On 2022/10/25 Mel Gorman wrote:
On Tue, Oct 25, 2022 at 07:10:22PM +0800, Hao Jia wrote:
On 2022/10/25 Mel Gorman wrote:
On Tue, Oct 25, 2022 at 11:16:29AM +0800, Hao Jia wrote:
Remove the change in the first hunk and call break in the second hunk
after updating ns->idle_cpu.


Yes, thanks for your review.
If I understand correctly, some things might look like this.

diff --git a/kernel/sched/fair.c b/kernel/sched/fair.c
index e4a0b8bd941c..dfcb620bfe50 100644
--- a/kernel/sched/fair.c
+++ b/kernel/sched/fair.c
@@ -1792,7 +1792,7 @@ static void update_numa_stats(struct task_numa_env
*env,
ns->nr_running += rq->cfs.h_nr_running;
ns->compute_capacity += capacity_of(cpu);

- if (find_idle && !rq->nr_running && idle_cpu(cpu)) {
+ if (find_idle && idle_core < 0 && !rq->nr_running &&
idle_cpu(cpu)) {
if (READ_ONCE(rq->numa_migrate_on) ||
!cpumask_test_cpu(cpu, env->p->cpus_ptr))
continue;


I meant more like the below but today I wondered why did I not do this in
the first place?
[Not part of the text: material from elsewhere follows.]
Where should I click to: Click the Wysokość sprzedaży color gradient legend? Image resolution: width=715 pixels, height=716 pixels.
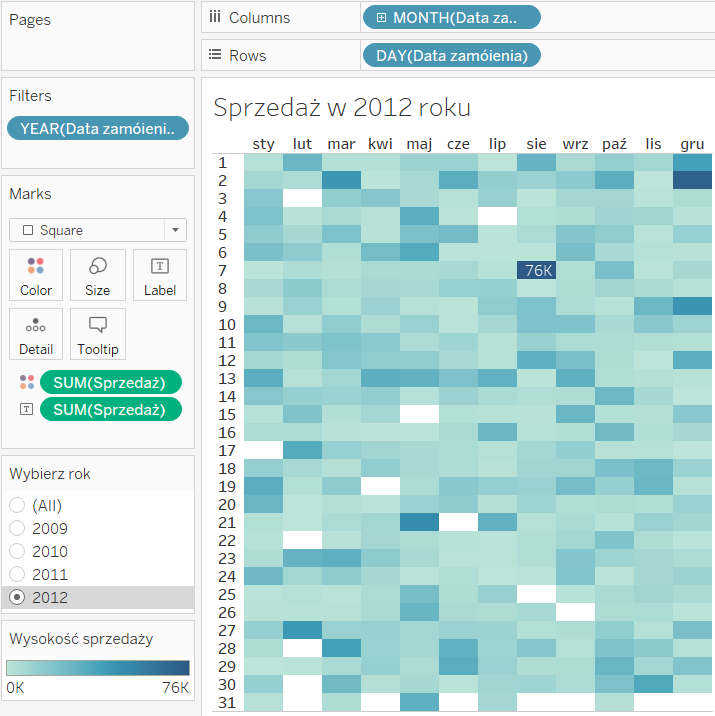click(x=97, y=668)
The answer is because it's wrong and broken in concept.

The full loop is needed to calculate approximate NUMA stats at a
point in time. For example, the src and dst nr_running is needed by
task_numa_find_cpu. The search for an idle CPU or core in update_numa_stats
is simply taking advantage of the fact we are scanning anyway to keep
track of an idle CPU or core to avoid a second search as per ff7db0bf24db
("sched/numa: Prefer using an idle CPU as a migration target instead of
comparing tasks")

The patch I had in mind is below but that said, for both your version and
my initial suggestion

Naked-by: Mel Gorman <mgorman@xxxxxxx>

For the record, this is what I was suggesting initially because it's more
efficient but it's wrong, don't do it.


Thanks for the detailed explanation, maybe my commit message misled you.
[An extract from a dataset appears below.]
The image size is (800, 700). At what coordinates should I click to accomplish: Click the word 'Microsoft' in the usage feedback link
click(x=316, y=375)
Yes, I did end up confusing myself. The title and changelog referred to
stopping a search which made me think of terms of "this whole loop can
terminate early" which it can't but it *can* stop checking for a new idle
core. If an idle core has been found, it follows that an idle CPU has also
been found. While numa_idle_core checks this explicitly, your patch avoids
an unnecessary cpumask_test_cpu so it has value.


Thank you for your review, I will change the commit message and send patch v2.


Yes, we can't stop the whole loop of scanning the CPU because we have a lot
of NUMA information to count.

But we can stop looking for the next idle core or idle cpu after finding an
idle core.

So, please review the previous code.


You're right and sorry for the noise.

Acked-by: Mel Gorman <mgorman@xxxxxxxxxxxxxxxxxxx>

Thanks!


Thanks,
Hao